Welcome to our Course on Wrangling and Plotting Non-Numerical Data
My name is Emily Robinson and welcome to this course. We'll learn how to effectively wrangle and plot non-numerical or qualitative data. We'll start with learning about how to identify and inspect these variables in a data set. Then, we'll move to using the forcaps package by Hadley Wickham to manipulate the variables by renaming categories, changing their order, and collapsing multiple groups into one. In the third chapter, we'll see how we can make effective visualizations by combining forcats with other tidyverse packages like dplyr, stringr, and ggplot2. Our final chapter will recreate this visualization from the 5:38 blog using all the tools we have learned.
We've accessed this data from the 538 our package which provides access to the code and datasets published by 538. This course focuses on two types of qualitative data categorical or nominal data and ordinal data. Categorical data are data that fall into unordered groups, while ordinal data have an inherent order but not a constant distance between them. Both types of data have a fixed and known set of possible values.
One example of categorical data is a person's occupation. You might have a survey that has people pick their occupation from a list of 30, such as doctor, teacher, or engineer, with an extra category for "other." We could think of ways to order this data, such as by median salary or years of education needed, but they don't have an inherent order. On the other hand, if we ask people about their annual income and offered four choices: zero to $50,000, $50,000 to a hundred fifty thousand, one hundred fifty thousand to five hundred thousand dollars, and more than five hundred thousand dollars, this would be an ordinal variable because these groups go from smallest to largest. However, there's not a constant distance between each group if you were asked to construct a mean salary from this data, you couldn't do it. This is what makes it qualitative instead of quantitative data.

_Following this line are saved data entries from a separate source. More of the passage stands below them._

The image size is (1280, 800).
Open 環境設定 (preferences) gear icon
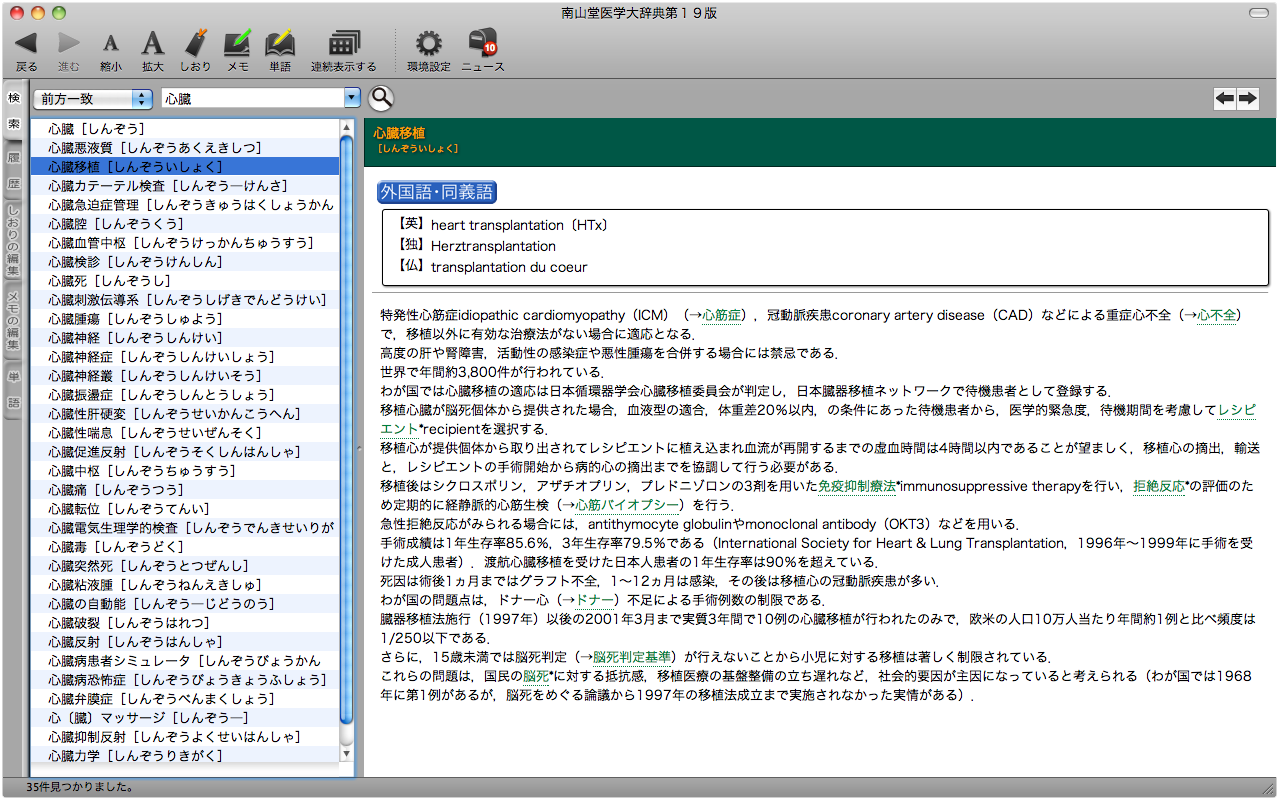tap(428, 44)
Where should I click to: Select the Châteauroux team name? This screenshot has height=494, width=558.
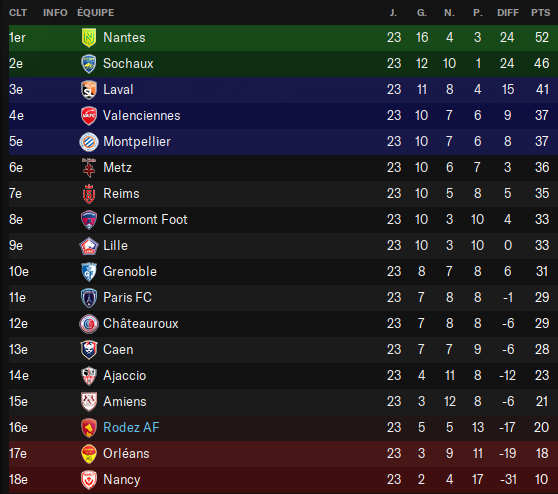[141, 324]
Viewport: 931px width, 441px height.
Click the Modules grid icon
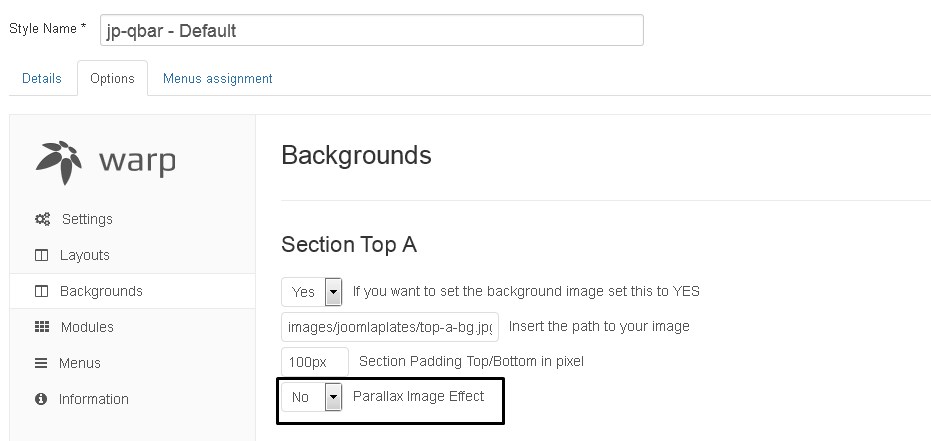click(42, 326)
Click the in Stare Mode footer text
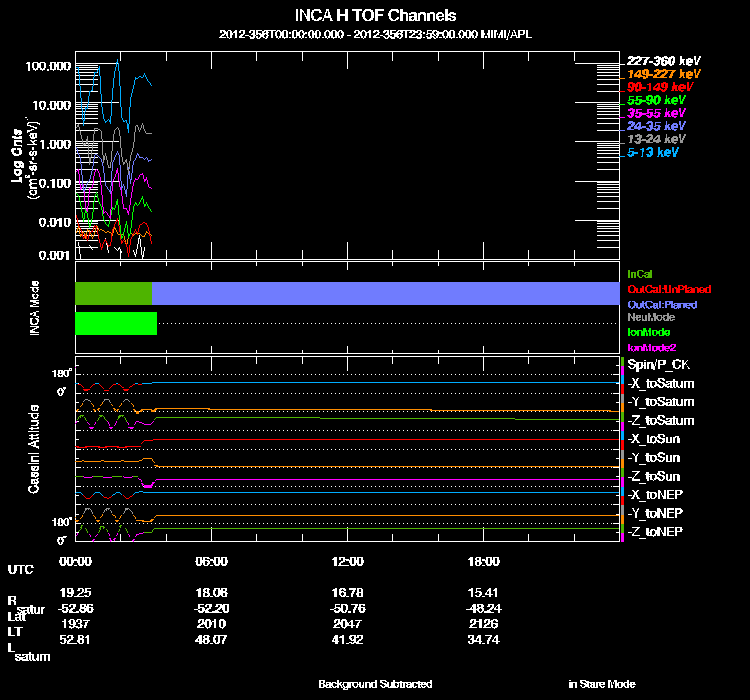The height and width of the screenshot is (700, 750). (x=601, y=684)
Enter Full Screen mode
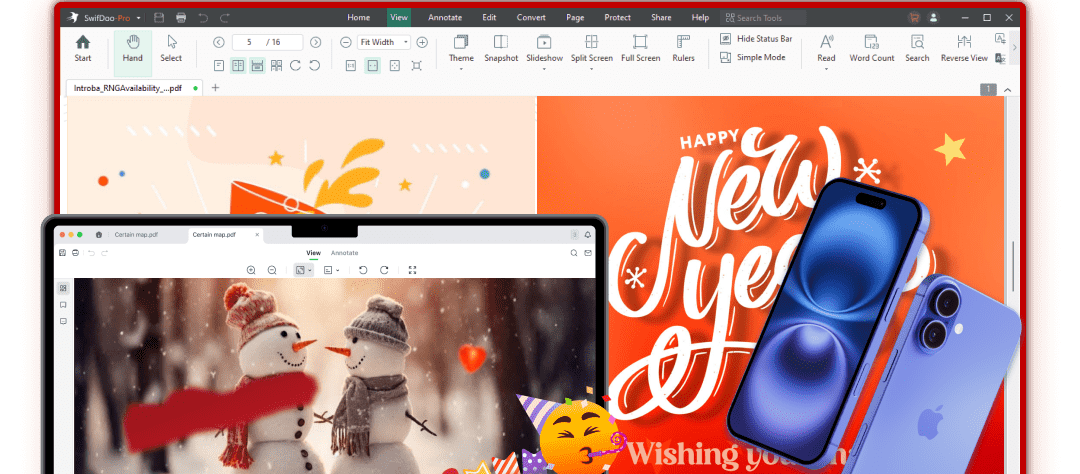Image resolution: width=1080 pixels, height=474 pixels. pos(640,48)
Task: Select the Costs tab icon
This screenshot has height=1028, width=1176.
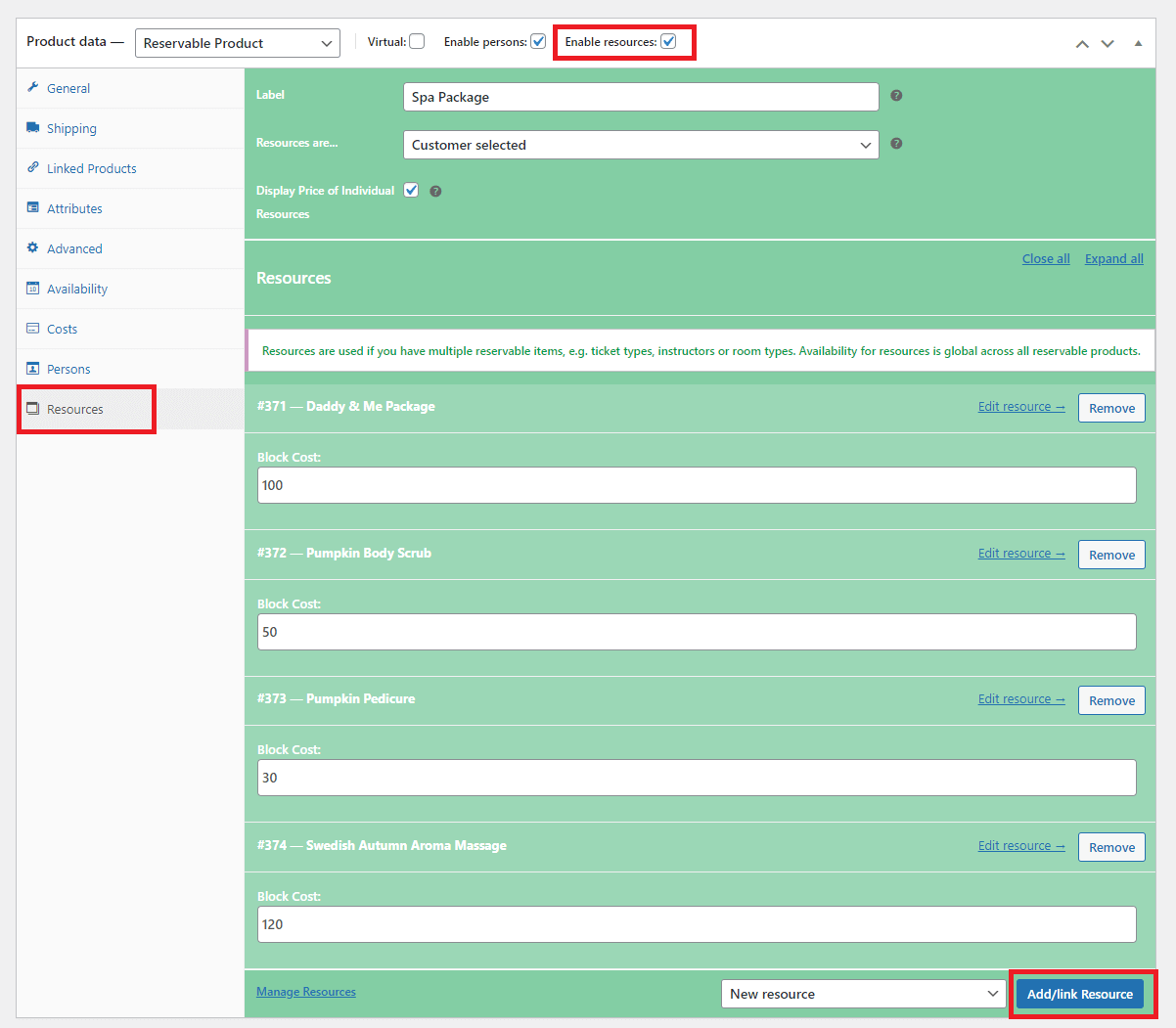Action: (x=32, y=329)
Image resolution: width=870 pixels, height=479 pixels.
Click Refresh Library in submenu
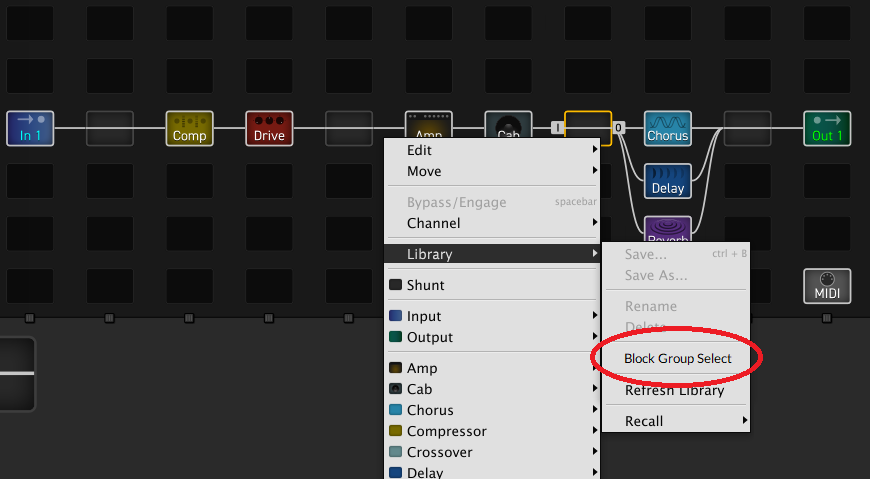[674, 390]
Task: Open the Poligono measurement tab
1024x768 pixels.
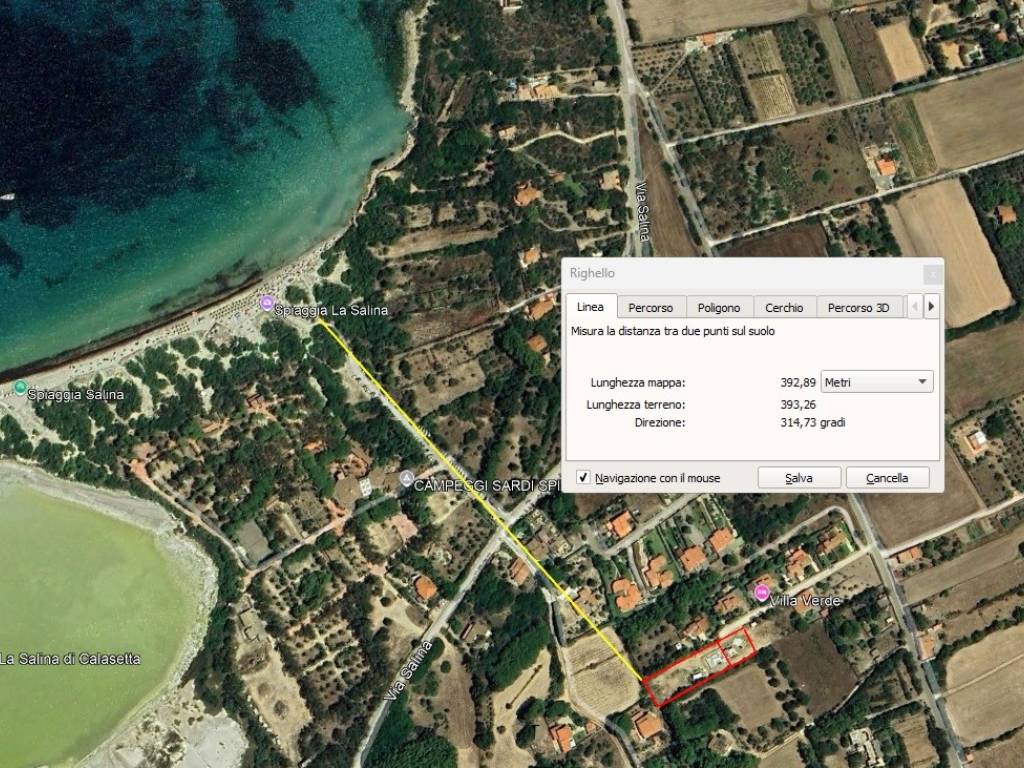Action: point(719,308)
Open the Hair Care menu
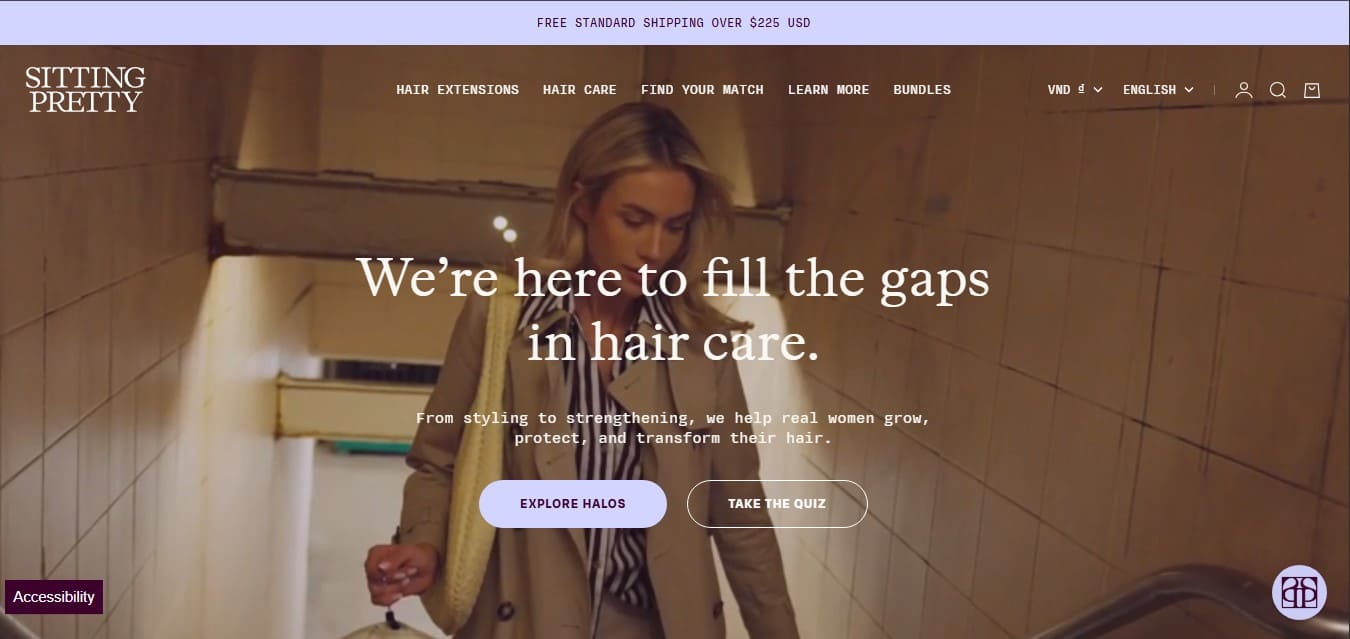 point(579,90)
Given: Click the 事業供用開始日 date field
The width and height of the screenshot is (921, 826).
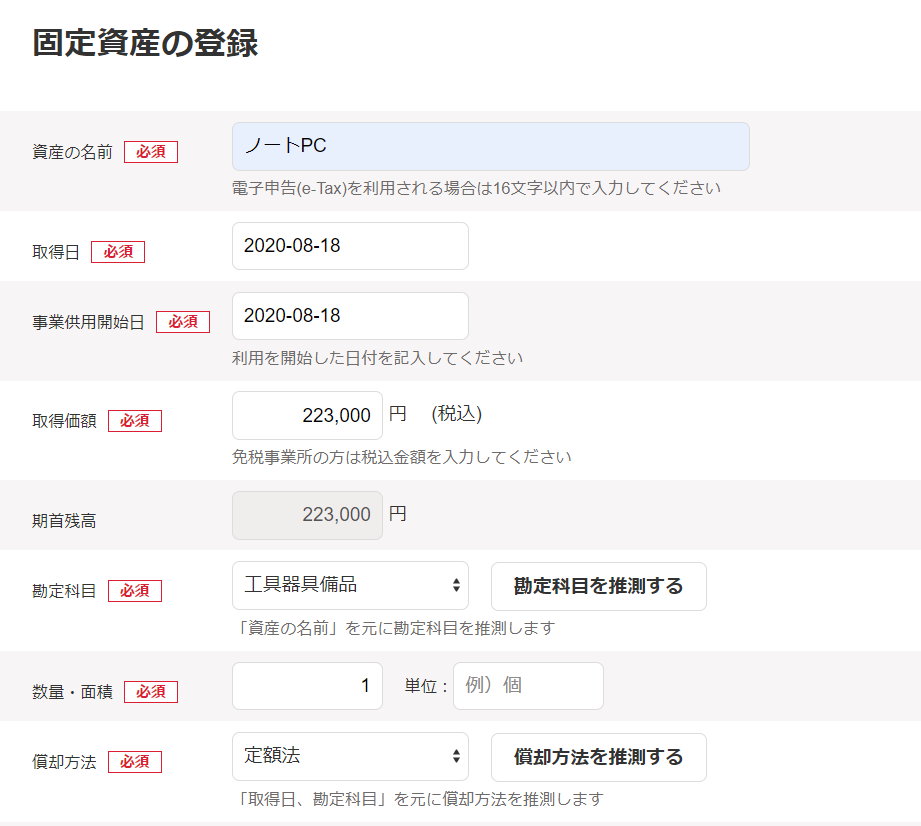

We have two ways to represent qualitative variables as characters and as factors. There are some differences under the hood but generally, you'll use factors for categorical and ordinal variables and characters otherwise. For example, names would best be represented as characters because there's no limit to the possible number of names on the other hand, a survey question where you can select which programming languages you know among 40 possible answers can be represented as a factor.
So, how do you know whether your variable is currently stored as a factor or character? There are two main methods. First, you can look at the printed output of your table if you store your data set as a table, a modern data frame, each column type is automatically printed out below or next to the column name. Let's print out the college all-ages data set, another one from the 538 package. We can see that there aren't any factors major and minor category are both character columns.
The second way is to use the function `is.factor()` this will be true or false depending on whether you guessed it the input is a factor when we check the major category column, we see just as above it's not a factor.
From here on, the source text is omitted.